Exercise inputs:
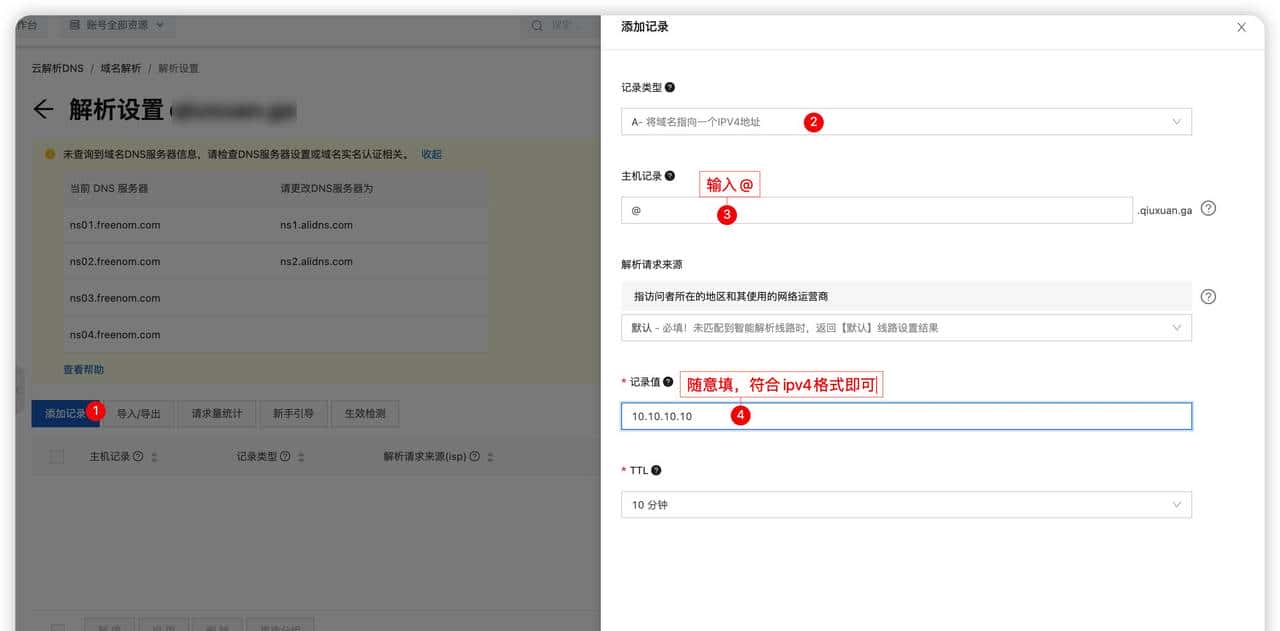Open the 解析线路 default line dropdown
This screenshot has width=1280, height=631.
tap(905, 327)
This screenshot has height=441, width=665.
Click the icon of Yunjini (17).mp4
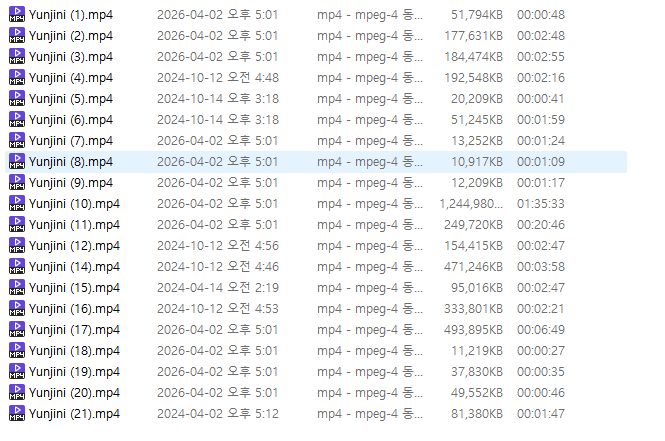point(17,329)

Your instructions: Would you copy the lines from the one holding "This screenshot has height=441, width=665." down to the last line of the material, both included, exactly and with nothing added, skipping the pictures?

Answer for the task:
This screenshot has height=441, width=665.
Click the icon of Yunjini (17).mp4
point(17,329)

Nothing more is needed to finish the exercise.